Présentation de l'exercice. Pouvez-vous recopier à l'identique le passage de l'extrait sur la grande distribution qui va de « Auchan prévoit 700 » jusqu'à « grandes surfaces ? » inclus ?

Extrait du document.
Il faut qu’il y ait un équilibre de façon à ce que chaque Français puisse bénéficier, quel que soit l’endroit où il habite, d’un minimum de services rendant un territoire attractif et intéressant. La situation que l’on connaît aujourd’hui n’est pas arrivée par hasard, elle est le fruit d’une politique qui a été menée depuis trente ans et qui favorisait plutôt l’implantation de la grande distribution en périphérie, qui limitait l’accès des véhicules et leur stationnement dans les villes, le tout assorti d’une fiscalité dissuasive et de loyers très élevés. Si les responsables politiques veulent réellement résoudre le problème du déséquilibre des territoires, il faut agir sur de nombreux éléments et le faire de façon continue, sur une période très longue. Cela nécessite une politique sur dix ou quinze ans, quelles que soient les majorités au pouvoir. Pour faire en sorte que les territoires soient mieux équilibrés qu’ils ne le sont aujourd’hui, nous avons besoin d’une politique globale.
Que vous inspire la récente annonce du groupe Auchan de mettre en vente 21 de ses sites en France ?
Auchan prévoit 700 licenciements et Carrefour 3 000. Les promesses d’emplois faites par ces grands groupes en échange d’autorisations d’implantation n’ont pas été tenues. Pour notre part, nous avons toujours dit qu’un emploi dans la grande distribution, ce sont en moyenne trois emplois de perdus dans les activités de proximité. On le voit, non seulement la grande distribution ne crée pas d’emplois, mais elle en détruit ! Ce modèle est aujourd’hui concurrencé par le commerce en ligne et n’a pas de perspectives de développement, bien au contraire. Il est temps d’en prendre acte et de cesser l’implantation des grandes surfaces.
Que pensez-vous de la proposition de l’Autorité de la concurrence d’autoriser la vente de médicaments en grandes surfaces ?

Données fournies.

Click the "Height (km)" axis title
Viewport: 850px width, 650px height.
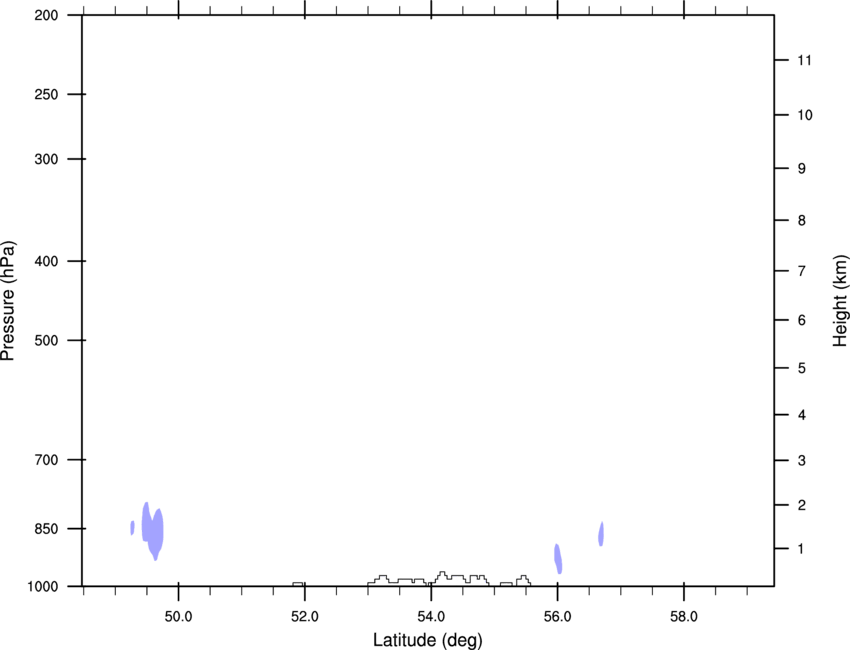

Votre solution.
Auchan prévoit 700 licenciements et Carrefour 3 000. Les promesses d’emplois faites par ces grands groupes en échange d’autorisations d’implantation n’ont pas été tenues. Pour notre part, nous avons toujours dit qu’un emploi dans la grande distribution, ce sont en moyenne trois emplois de perdus dans les activités de proximité. On le voit, non seulement la grande distribution ne crée pas d’emplois, mais elle en détruit ! Ce modèle est aujourd’hui concurrencé par le commerce en ligne et n’a pas de perspectives de développement, bien au contraire. Il est temps d’en prendre acte et de cesser l’implantation des grandes surfaces.
Que pensez-vous de la proposition de l’Autorité de la concurrence d’autoriser la vente de médicaments en grandes surfaces ?